## What the task requires
Look through the entries for the string "School" and copy every line where it shows up.

*** Opening of Data to examine ***

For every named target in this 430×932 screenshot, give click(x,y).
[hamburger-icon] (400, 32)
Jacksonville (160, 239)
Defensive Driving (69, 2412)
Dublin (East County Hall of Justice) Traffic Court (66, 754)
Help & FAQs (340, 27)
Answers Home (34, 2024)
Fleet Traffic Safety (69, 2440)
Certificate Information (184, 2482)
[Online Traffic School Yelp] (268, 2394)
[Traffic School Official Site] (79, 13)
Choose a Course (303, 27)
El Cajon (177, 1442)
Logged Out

*** Close of Data to examine ***

## Exercise answer
[Online Traffic School Yelp] (268, 2394)
[Traffic School Official Site] (79, 13)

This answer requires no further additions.